The origin of cosmic rays remains one of the largest mysteries in astrophysics. Innovative and accurate radio measurements of cosmic rays and neutrinos with LOFAR promise to provide new answers.
It is generally believed that ultra-high-energy cosmic rays are produced in extragalactic sources like gamma- ray bursts or active galactic nuclei, while the lower energy cosmic rays come from our own Galaxy. At what energy this transition takes place is still unknown. Here we focus on disentangling Galactic and extragalactic components by studying the mass composition between 10^17 and 10^18 eV, a regime that is also crucial for understanding the origin of the extraterrestrial neutrinos detected by IceCube.

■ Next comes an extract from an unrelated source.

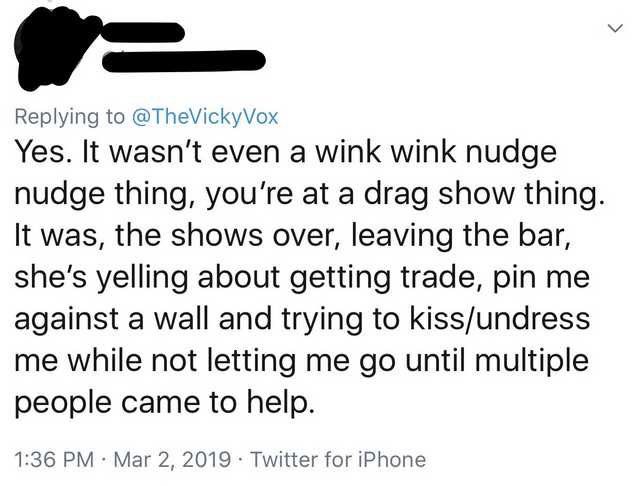Click the Twitter for iPhone source label
The height and width of the screenshot is (486, 640).
(x=338, y=459)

We do this with LOFAR, the first radio telescope that can detect individual cosmic rays with hundreds of antennas. This incredible level of detail allowed us to finally understand the complicated radiation mechanism and to perform the first-ever accurate mass analysis based on radio measurements. Our first data reveal a strong proton component below 10^18 eV, suggesting an early transition to an extragalactic component. With upgrades to our detector and techniques we will be able to improve our sample size by an order of magnitude, resolve more mass components, and identify the origin of high-energy cosmic rays and neutrinos.

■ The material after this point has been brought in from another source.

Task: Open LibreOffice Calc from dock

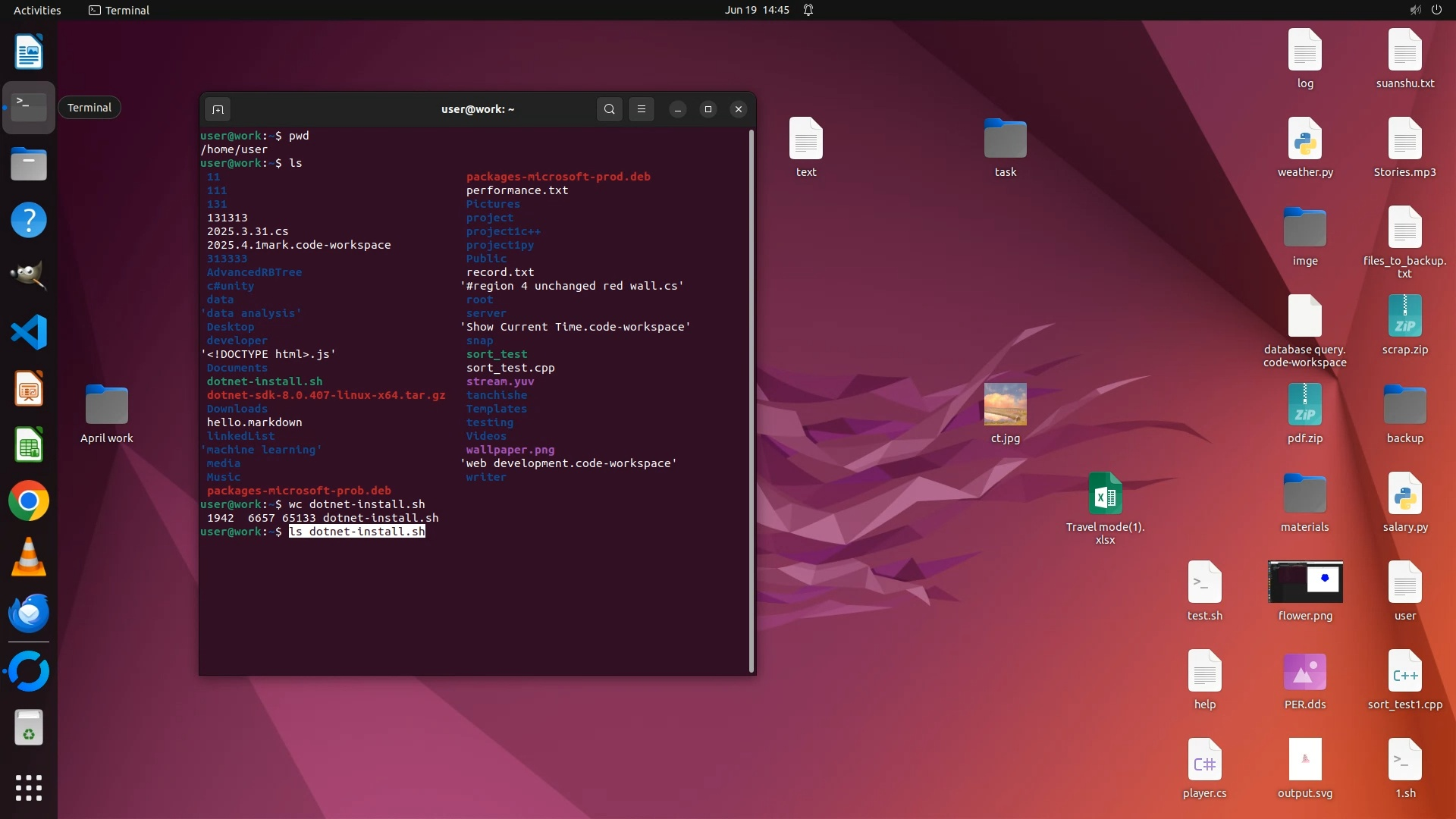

The technique may be scaled up to higher energies, measured at the Pierre Auger Observatory, where mass information is needed to correlate cosmic rays with their astrophysical sources and to confirm the nature of the cutoff at ~10^19.6 eV.
We can even search for particles beyond the GZK limit. With the Westerbork telescope we have already set the best limit on cosmic rays and neutrinos above 10^23 eV. With LOFAR we will achieve a much better sensitivity at lower energies, also probing for new physics, like the decays of cosmic strings predicted by supersymmetric theories.